A University of California survey found that nearly one in five UC students went hungry in the past year and that an additional 23 percent were "food insecure," lacking reliable access to sufficient affordable, nutritious food. In all, more than 40 percent of respondents suffered from hunger or food insecurity, and nearly 30 percent of those students said they had experienced difficulty studying because of hunger. The problem was even worse among African-American and Latino students: Around 60 percent reported experiencing hunger or food insecurity, about twice the rate for white students.

These stunning numbers come on the heels of preliminary findings published earlier this year from an ongoing California State University study finding that between 8 and 12 percent of that system's students were homeless or displaced from permanent housing and that 21 percent lacked access to nutritious food.

Meanwhile, a Chronicle of Higher Education survey found that the average annual compensation for presidents of American public colleges and universities rose 4.3 percent last year, to $431,000, with at least five of them pulling down more than $1 million. Clearly there is something wrong with this picture.

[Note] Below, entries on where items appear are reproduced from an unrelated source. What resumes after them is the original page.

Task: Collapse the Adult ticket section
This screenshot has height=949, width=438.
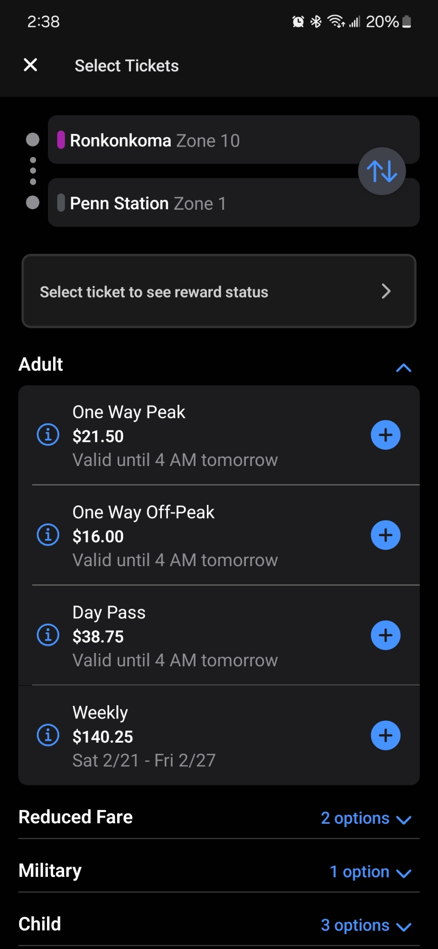Action: coord(403,368)
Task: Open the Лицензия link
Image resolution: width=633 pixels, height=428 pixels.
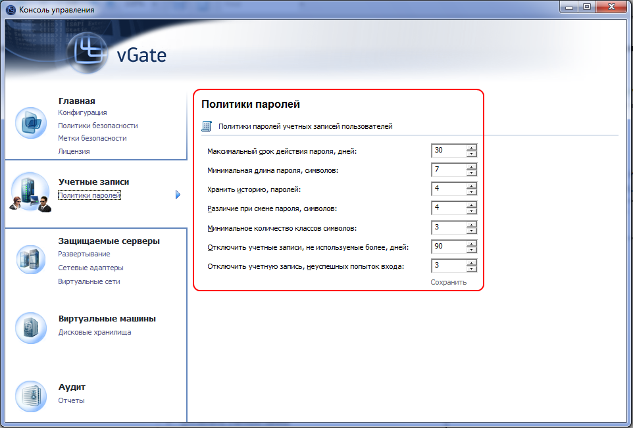Action: (74, 151)
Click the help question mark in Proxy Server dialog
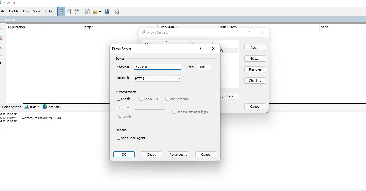The height and width of the screenshot is (191, 366). point(200,49)
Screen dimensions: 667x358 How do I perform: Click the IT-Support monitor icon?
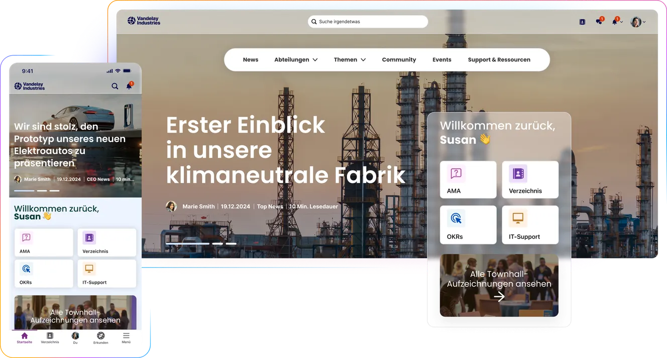click(x=517, y=218)

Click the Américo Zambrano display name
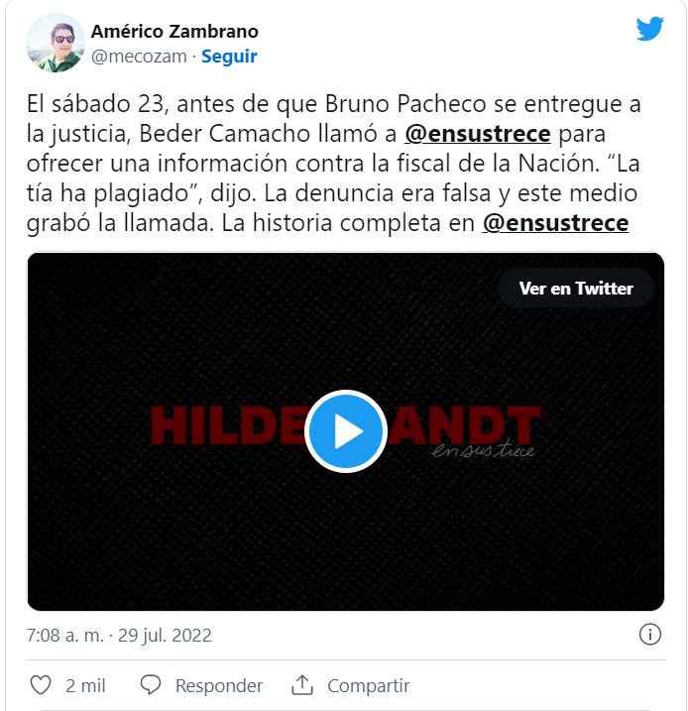pyautogui.click(x=174, y=32)
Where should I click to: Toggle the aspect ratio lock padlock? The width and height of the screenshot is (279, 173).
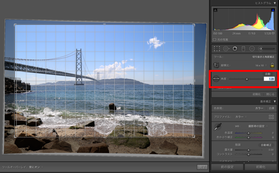272,65
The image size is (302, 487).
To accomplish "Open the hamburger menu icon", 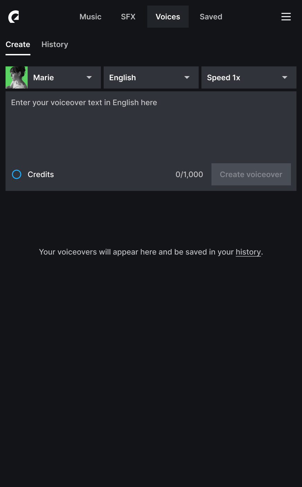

A March report on the University of California system by State Auditor Elaine M. Howle provides some idea of where the problems lie. Despite the depth of California's recent fiscal crisis, the audit found that UC's annual salary costs rose in eight of the last nine years, reaching $13 billion during 2014-15. Salaries of officials in 14 of the system's top 15 leadership positions topped $400,000 that year.

In 2010, the UC system launched what it called its "Working Smarter" initiative, which was designed to generate administrative savings and revenue that could be redirected to classrooms and research. UC claims the initiative has yielded $664 million in savings and revenue, but the audit found that the university couldn't substantiate either the $664 million number or the amount redirected. The audit also found that the university failed to monitor 18 programs that don't directly relate to teaching students.

Recommendations from the audit include conducting a detailed cost study every three to five years, the results of which should be used as a basis for setting tuition and state funding requests. The report also calls on UC to conduct a systemwide assessment to identify ways to reduce employment costs and to develop a system to substantiate savings and new revenue generated by the Working Smarter initiative.

I have long advocated for paying public-sector leaders enough to attract top talent. But that priority must be weighed against others in the competition for limited resources. Leadership pay clearly comes up short when compared to tuition and fees that leave a shocking number of students quite literally not knowing where their next meal is coming from.

The struggles of California's public college and university students bear more than a passing resemblance to our nation's growing income inequality problem. But unlike that wider issue, recommendations from California's state auditor at least provide a starting point for finding the resources to ensure that no college student is forced to choose between food and books.